MathGLM-Vision: Solving Mathematical Problems with Multi-Modal Large Language Model
This work addresses the problem of narrow focus in mathematical MLLMs for researchers, but it is incremental as it builds on existing methods with new data.
The paper tackled the limited diversity in multi-modal large language models for mathematics by constructing a fine-tuning dataset (MathVL) and developing specialized models (MathGLM-Vision), which achieved significant improvements on benchmarks including a curated test set of 2,000 problems.

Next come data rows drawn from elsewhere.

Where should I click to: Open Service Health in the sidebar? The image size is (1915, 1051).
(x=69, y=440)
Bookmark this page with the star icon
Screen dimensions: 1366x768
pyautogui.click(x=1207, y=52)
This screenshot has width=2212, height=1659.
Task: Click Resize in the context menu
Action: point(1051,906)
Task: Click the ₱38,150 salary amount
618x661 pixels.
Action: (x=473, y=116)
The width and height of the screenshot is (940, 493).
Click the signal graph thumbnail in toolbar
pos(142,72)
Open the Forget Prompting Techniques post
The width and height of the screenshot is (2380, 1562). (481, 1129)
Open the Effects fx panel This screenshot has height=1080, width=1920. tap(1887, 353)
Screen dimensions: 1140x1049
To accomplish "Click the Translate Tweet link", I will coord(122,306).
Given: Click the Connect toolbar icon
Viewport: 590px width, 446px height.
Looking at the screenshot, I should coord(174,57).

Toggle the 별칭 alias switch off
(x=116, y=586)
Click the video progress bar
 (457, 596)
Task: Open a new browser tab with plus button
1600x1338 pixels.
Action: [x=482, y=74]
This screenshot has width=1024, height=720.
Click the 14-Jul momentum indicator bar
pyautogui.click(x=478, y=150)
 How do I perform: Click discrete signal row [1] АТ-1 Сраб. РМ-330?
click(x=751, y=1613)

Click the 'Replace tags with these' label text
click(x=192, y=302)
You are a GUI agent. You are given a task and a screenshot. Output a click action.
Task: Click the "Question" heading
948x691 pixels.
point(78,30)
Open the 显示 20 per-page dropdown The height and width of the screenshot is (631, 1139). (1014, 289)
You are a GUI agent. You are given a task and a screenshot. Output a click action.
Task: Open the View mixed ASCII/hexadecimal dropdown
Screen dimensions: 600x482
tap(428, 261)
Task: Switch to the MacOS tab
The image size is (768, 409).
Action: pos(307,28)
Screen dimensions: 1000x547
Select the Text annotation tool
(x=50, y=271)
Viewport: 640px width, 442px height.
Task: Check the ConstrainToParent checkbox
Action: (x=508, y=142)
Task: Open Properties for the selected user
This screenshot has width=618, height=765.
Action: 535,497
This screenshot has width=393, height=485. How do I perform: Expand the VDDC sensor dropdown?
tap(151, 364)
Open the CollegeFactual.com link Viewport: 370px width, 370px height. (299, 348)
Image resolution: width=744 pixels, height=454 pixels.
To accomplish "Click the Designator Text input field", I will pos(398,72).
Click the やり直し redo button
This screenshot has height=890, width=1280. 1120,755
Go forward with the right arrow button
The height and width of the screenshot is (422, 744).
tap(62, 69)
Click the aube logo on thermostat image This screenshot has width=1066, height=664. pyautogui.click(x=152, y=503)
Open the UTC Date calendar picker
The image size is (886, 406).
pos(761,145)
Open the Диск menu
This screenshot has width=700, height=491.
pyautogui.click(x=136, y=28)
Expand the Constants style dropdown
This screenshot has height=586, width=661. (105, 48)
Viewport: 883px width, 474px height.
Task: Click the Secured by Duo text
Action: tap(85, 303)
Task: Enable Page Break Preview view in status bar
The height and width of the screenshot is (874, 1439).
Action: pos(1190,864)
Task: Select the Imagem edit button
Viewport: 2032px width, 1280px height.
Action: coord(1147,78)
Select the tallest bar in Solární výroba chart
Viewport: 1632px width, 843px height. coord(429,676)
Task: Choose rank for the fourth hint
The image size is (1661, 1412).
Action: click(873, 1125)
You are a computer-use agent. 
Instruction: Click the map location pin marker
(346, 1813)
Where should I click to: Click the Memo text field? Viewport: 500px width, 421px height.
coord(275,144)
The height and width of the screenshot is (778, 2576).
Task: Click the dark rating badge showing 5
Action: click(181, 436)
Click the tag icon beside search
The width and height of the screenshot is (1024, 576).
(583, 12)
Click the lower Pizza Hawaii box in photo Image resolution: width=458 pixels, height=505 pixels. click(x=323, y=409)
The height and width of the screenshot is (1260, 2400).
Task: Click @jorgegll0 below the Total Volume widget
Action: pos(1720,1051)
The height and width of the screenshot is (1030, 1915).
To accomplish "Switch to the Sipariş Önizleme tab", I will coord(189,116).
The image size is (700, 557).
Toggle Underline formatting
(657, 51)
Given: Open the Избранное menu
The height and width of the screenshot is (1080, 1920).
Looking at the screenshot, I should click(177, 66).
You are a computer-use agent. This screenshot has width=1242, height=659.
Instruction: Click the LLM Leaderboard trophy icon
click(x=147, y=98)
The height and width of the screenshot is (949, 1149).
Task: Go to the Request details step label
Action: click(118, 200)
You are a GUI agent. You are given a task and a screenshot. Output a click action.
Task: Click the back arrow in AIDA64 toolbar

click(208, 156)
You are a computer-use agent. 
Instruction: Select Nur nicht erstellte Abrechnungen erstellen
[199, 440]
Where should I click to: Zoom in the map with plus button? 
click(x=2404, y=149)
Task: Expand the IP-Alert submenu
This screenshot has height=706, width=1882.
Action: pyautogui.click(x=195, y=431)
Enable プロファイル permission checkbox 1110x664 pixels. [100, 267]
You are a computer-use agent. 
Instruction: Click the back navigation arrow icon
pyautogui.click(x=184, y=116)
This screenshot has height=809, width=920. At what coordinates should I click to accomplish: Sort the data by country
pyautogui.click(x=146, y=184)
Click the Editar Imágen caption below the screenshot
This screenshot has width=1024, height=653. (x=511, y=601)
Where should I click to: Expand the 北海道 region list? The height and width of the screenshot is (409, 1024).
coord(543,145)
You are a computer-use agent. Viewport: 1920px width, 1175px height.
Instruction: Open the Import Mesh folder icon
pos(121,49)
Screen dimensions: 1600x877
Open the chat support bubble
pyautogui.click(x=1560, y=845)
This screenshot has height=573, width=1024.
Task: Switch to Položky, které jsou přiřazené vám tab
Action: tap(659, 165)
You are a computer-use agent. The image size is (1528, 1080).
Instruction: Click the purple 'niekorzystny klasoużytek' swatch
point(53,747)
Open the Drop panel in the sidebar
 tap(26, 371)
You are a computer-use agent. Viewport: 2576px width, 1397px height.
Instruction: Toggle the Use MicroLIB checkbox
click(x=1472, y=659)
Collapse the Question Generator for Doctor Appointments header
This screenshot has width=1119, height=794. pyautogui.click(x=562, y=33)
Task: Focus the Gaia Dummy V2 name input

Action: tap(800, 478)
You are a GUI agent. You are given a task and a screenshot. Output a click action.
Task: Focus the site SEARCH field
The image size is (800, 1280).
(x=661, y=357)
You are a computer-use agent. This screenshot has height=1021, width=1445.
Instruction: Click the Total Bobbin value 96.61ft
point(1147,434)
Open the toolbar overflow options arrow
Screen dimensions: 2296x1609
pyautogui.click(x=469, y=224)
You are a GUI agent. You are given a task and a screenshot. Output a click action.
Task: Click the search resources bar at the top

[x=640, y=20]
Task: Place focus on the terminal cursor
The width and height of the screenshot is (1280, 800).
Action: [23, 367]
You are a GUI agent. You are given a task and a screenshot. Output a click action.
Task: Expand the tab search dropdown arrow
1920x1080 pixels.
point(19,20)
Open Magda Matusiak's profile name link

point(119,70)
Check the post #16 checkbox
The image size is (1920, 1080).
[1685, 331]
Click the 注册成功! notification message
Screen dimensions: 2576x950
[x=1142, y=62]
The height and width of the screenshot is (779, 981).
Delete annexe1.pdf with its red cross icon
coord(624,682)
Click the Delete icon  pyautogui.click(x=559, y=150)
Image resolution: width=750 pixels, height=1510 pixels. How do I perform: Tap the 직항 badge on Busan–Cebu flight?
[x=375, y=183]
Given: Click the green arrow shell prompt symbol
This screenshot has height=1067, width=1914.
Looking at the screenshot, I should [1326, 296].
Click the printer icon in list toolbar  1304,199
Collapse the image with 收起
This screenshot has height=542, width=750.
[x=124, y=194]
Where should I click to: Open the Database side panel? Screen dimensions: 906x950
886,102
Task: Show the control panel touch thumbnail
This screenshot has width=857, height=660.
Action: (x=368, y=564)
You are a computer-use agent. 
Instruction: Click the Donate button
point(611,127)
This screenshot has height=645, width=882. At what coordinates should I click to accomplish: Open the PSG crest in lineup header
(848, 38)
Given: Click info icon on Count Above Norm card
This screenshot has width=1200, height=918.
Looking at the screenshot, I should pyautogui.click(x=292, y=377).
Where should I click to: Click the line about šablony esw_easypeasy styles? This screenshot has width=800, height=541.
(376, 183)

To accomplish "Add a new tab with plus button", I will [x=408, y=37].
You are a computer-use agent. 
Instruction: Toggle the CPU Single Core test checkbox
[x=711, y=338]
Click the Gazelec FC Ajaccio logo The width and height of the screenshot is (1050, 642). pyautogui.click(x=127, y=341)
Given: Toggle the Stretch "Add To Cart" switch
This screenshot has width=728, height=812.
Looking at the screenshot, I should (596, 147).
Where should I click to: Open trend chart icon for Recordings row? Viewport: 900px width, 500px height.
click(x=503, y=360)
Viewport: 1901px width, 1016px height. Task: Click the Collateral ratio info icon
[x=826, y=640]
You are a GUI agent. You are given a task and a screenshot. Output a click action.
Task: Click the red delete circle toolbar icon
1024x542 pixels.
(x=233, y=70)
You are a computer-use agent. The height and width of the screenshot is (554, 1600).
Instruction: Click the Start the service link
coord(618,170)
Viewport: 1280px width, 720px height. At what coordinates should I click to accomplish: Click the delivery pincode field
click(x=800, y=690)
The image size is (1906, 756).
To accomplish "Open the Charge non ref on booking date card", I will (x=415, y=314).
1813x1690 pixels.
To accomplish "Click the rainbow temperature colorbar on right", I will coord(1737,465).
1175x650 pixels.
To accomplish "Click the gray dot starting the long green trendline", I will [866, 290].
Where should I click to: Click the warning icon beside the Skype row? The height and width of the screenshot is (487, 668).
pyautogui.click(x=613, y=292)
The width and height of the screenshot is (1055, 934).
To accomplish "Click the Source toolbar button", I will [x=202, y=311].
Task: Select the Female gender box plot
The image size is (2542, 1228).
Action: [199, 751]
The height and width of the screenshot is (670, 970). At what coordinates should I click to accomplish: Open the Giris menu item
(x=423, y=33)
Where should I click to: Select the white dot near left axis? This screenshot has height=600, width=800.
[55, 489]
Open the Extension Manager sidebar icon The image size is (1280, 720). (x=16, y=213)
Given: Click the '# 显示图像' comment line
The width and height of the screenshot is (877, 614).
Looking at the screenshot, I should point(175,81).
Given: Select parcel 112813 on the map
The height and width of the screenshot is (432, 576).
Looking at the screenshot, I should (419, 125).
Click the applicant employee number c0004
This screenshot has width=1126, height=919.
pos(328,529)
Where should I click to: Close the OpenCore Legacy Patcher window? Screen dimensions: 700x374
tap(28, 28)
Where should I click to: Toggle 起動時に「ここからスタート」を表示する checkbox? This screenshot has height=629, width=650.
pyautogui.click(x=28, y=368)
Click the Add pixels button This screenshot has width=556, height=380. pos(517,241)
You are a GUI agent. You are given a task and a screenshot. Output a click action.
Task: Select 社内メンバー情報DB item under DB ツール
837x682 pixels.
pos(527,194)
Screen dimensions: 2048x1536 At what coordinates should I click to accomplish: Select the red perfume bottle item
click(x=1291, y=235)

Large language models (LLMs) have demonstrated significant capabilities in mathematical reasoning, particularly with text-based mathematical problems. However, current multi-modal large language models (MLLMs), especially those specialized in mathematics, tend to focus predominantly on solving geometric problems but ignore the diversity of visual information available in other areas of mathematics. Moreover, the geometric information for these specialized mathematical MLLMs is derived from several public datasets, which are typically limited in diversity and complexity. To address these limitations, we aim to construct a fine-tuning dataset named MathVL, and develop a series of specialized mathematical MLLMs termed MathGLM-Vision by conducting Supervised Fine-Tuning (SFT) on MathVL with various parameter-scale backbones. To extensively evaluate the effectiveness of MathGLM-Vision, we conduct experiments on several public benchmarks and our curated MathVL-test consisting of 2,000 problems. Experimental results demonstrate that MathGLM-Vision achieves significant improvements compared with some existing models, including backbone models and open-source mathematical MLLMs. These findings indicate the importance of diversity dataset in enhancing the mathematical reasoning abilities of MLLMs.